Example of laser cutting path planning with nested contours
Deep Reinforcement Learning Structure
Example of laser cutting path planning with nested contours
Relative Center Method for Picking the Cutting-In-and-Out Point

Results / Evaluation

Experiments on large synthetic TSP benchmarks and real laser-cutting drawings show that the proposed DRL model can solve most instances two orders of magnitude faster than traditional heuristic methods, while keeping tour length within about 10% of LKH-3 for many cases with priority constraints. For GTSP problems exceeding 100 nodes, classical heuristics often require several minutes of runtime or even cause kernel crashes, whereas the trained policy maintains stable inference time on the same scale of problems. The GTSP–to–TSP conversion pipeline was validated to be unbiased using enumeration and simulated annealing on smaller instances, confirming that solutions in the transformed space can be reliably mapped back to valid cutting paths. Some specific contour distributions still lead to degraded solution quality, highlighting directions for future model refinement and constraint-aware training.

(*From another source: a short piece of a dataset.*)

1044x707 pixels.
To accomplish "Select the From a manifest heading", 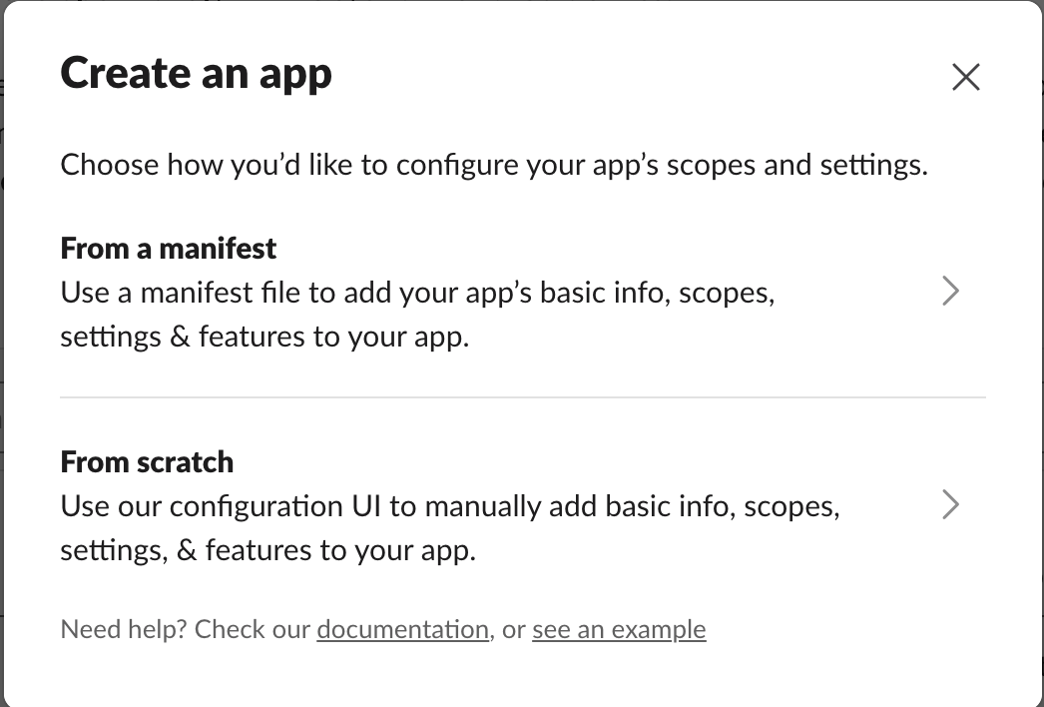I will (x=169, y=248).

Example of laser cutting path planning with nested contours
Cutting-In-and-Out Points for An Example Laser Cutting Blueprint

My Contribution

  • Built the complete mathematical formulation of the laser cutting path planning problem, including nesting and priority constraints, and implemented the GTSP and TSP representations.
  • Developed the preprocessing pipeline that discretizes contours, selects entry/exit points, and converts industrial drawings into adjacency-matrix TSP instances.
  • Implemented and tuned multiple heuristic baselines, then designed experiments to compare their runtime and solution quality on large-scale GTSP/TSP problems.
  • Implemented the heterogeneous-attention DRL model and custom TSP instance generator in Python/PyTorch, conducted large-scale training, and integrated the model into the end-to-end solving pipeline.
  • Applied the trained solver to real laser-cutting drawings provided by industry partners, analyzed failure cases for difficult contour patterns, and wrote the full bachelor thesis documenting the methodology and results.

Artifacts

  • Python/PyTorch implementation of the heterogeneous-attention DRL solver for TSP-based path planning.
  • Preprocessing tools that convert laser-cutting CAD drawings with nesting and priority constraints into GTSP/TSP instances.
  • Benchmark scripts comparing DRL against classical heuristics (SA, Tabu, ACO, GA, LKH-3, NN) on large-scale problems.
  • Visualization notebooks for plotting cutting paths, contour nesting relationships, and solution-quality statistics.
  • Full bachelor thesis report “Research on AI Algorithms for Path Planning of Laser Cutting with Priority Constraints.”
  • Presentation slides summarizing problem formulation, DRL architecture, and experimental results.